#### DATA SHOWN:
******

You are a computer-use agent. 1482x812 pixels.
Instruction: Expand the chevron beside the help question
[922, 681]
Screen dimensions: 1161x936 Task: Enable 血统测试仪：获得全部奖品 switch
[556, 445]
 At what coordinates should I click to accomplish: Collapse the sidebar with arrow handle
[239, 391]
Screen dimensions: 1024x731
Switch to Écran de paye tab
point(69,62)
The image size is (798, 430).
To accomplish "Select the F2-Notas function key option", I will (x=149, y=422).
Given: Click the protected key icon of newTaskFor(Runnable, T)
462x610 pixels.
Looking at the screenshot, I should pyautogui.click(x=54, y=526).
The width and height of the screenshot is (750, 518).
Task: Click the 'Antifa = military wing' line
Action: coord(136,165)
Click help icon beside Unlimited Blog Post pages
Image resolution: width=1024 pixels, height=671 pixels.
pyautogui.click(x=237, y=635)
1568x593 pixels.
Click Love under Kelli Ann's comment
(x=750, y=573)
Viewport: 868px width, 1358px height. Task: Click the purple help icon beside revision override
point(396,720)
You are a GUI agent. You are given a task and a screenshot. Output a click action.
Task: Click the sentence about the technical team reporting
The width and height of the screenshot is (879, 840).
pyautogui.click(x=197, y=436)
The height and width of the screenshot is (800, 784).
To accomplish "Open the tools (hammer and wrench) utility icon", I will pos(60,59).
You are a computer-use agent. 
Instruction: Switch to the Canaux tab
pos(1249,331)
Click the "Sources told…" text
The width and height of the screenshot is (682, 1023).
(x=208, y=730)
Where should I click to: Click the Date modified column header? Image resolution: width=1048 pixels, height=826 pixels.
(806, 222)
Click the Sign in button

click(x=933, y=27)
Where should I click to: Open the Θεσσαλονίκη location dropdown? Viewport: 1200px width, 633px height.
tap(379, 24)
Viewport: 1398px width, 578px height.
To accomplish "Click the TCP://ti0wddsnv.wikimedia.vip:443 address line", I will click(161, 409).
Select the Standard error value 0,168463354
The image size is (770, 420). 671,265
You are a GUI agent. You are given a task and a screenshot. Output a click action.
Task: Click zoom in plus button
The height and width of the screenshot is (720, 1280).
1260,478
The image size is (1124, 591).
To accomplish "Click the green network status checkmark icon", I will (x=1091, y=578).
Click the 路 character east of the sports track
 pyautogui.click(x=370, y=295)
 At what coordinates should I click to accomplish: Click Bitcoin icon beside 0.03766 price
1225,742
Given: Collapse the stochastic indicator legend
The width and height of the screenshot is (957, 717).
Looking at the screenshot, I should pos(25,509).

******

#### WHAT THE TASK REQUIRES:
Find the lines in the entries above where "computer" occurs, and copy each of them.

#### SOLUTION FOR THIS TASK:
You are a computer-use agent. 1482x812 pixels.
You are a computer-use agent. 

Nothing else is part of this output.